## Document extract
- - - -

Relative Approximation Error:
$$ \frac{\mathbb{E}||\boldsymbol{x} - U_{k} U_{k}^T \boldsymbol{x}||^2}{\mathbb{E}||\boldsymbol{x}||^2} = 1 - \frac{\sum_{i=1}^{k} \lambda_{i}}{\sum_{i=1}^{d} \lambda_{i}} = 1 - \text{fraction of variance explained} $$

2.3 PCA by Low Rank Matrix Approximation

2.3.1 Approximation from Data Matrix

Let $X_{d \times n} = (\boldsymbol{x_1}, \boldsymbol{x_2}, \dots, \boldsymbol{x_n})$, where $\boldsymbol{x}$ is $d \times 1$ matrix (d-dimension).
Express $X$ via its Singular Value Decomposition(SVD): $X = U S V^{T}$
- , where $U_{d \times d}$ and $V_{n \times n}$ are orthonormal. $S$ is zero everwhere, but first r diagonal elements.

- - - -

## Supplied material
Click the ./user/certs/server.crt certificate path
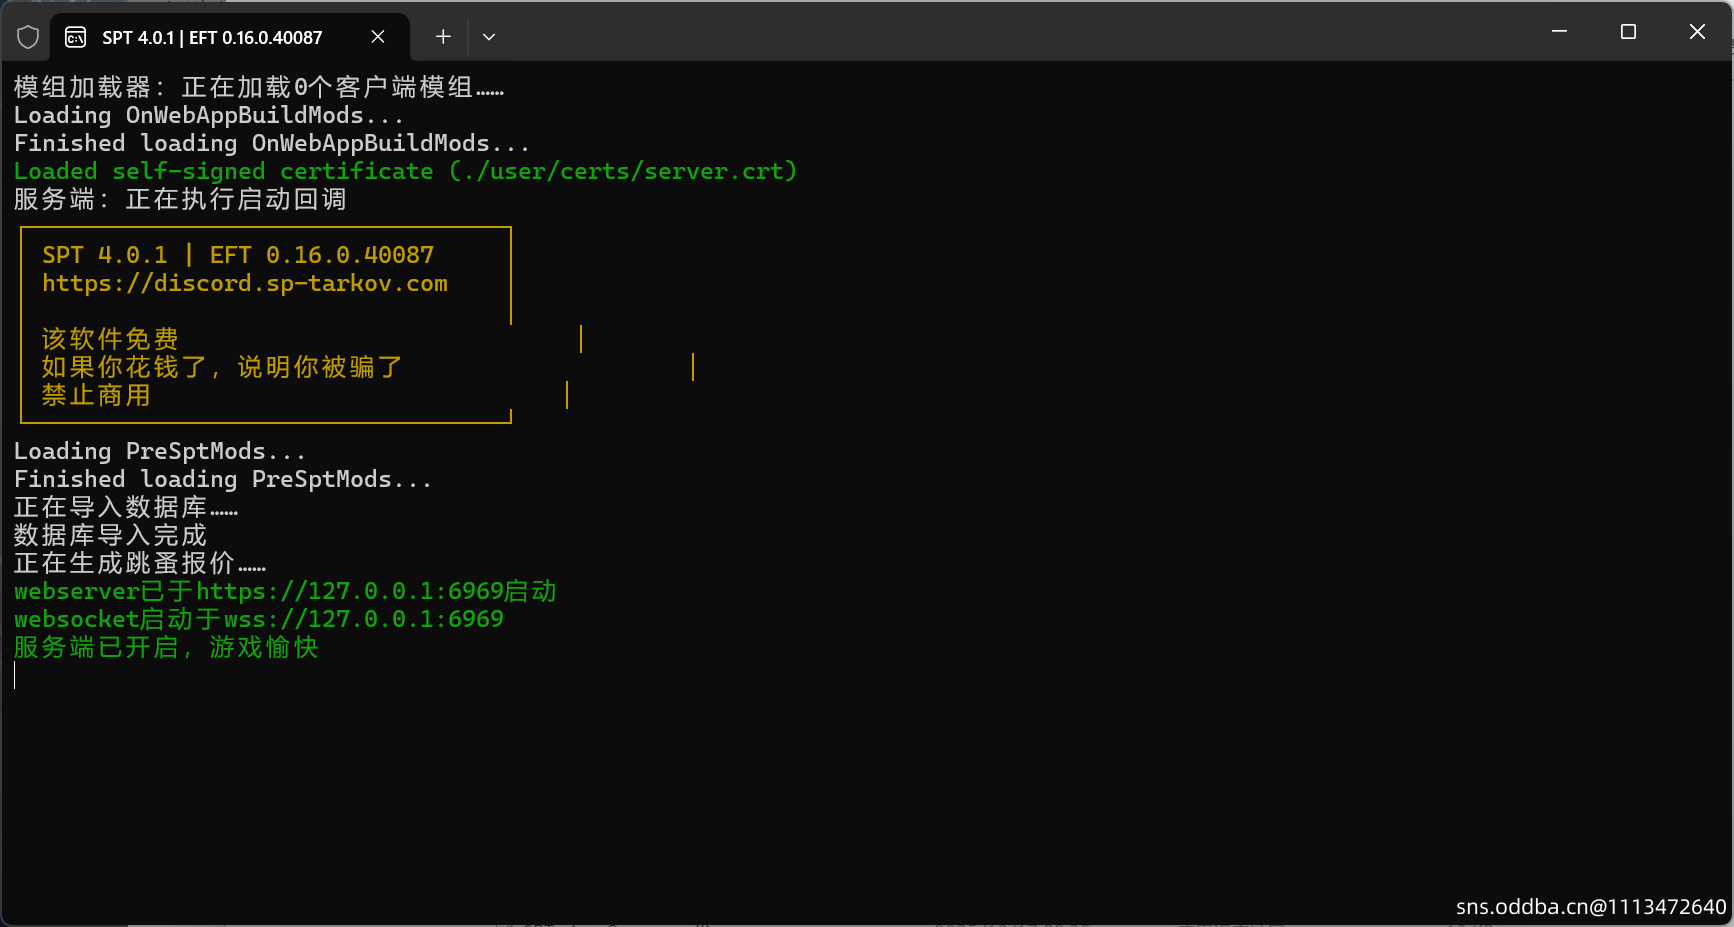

- - - -

## Short problem 1
Translate this sentence from the PCA excerpt into Spanish: "Express $X$ via its Singular Value Decomposition(SVD): $X = U S V^{T}$"
## Short problem 2
In the PCA excerpt, swap "orthonormal" for "orthogonal" and write out the passage from "2.3 PCA by Low" to "r diagonal elements.".
## Short problem 3
Pick up the PCA excerpt on low-rank matrix approximation after its last line and carry it forward.
The material has nothing to do with the PCA excerpt.

## Task response 1
Exprese $X$ mediante su descomposición en valores singulares (SVD): $X = U S V^{T}$

## Task response 2
2.3 PCA by Low Rank Matrix Approximation

2.3.1 Approximation from Data Matrix

Let $X_{d \times n} = (\boldsymbol{x_1}, \boldsymbol{x_2}, \dots, \boldsymbol{x_n})$, where $\boldsymbol{x}$ is $d \times 1$ matrix (d-dimension).
Express $X$ via its Singular Value Decomposition(SVD): $X = U S V^{T}$
- , where $U_{d \times d}$ and $V_{n \times n}$ are orthogonal. $S$ is zero everwhere, but first r diagonal elements.

## Task response 3
Optimisation Problem:
$$ \begin{aligned} & \text{minimise} & & \sum_{ij} \left[ (X)_{ij} - (M)_{ij} \right]^2 = ||X - \hat{X}||_{F} \\ & \text{subject to} & & rank(M) = k\\ \end{aligned} $$
So,
- Optimal solution: $\hat{X} = \sum_{i=1}^{k} \boldsymbol{u_i} \boldsymbol{s_i} \boldsymbol{v_i}^{T} = U_K S_K V_K^T$ ((truncated singular value decomposition).
- left singular vectors $\boldsymbol{u_i}$ are eigen vectors of $\Sigma$, so $\boldsymbol{u_i}$ are PC directions.
- $s_i^2$ related to eigen values $\lambda_i$ of $\Sigma$: $\lambda_i = \frac{s_i^2}{n}$. (Proof in Appendix A)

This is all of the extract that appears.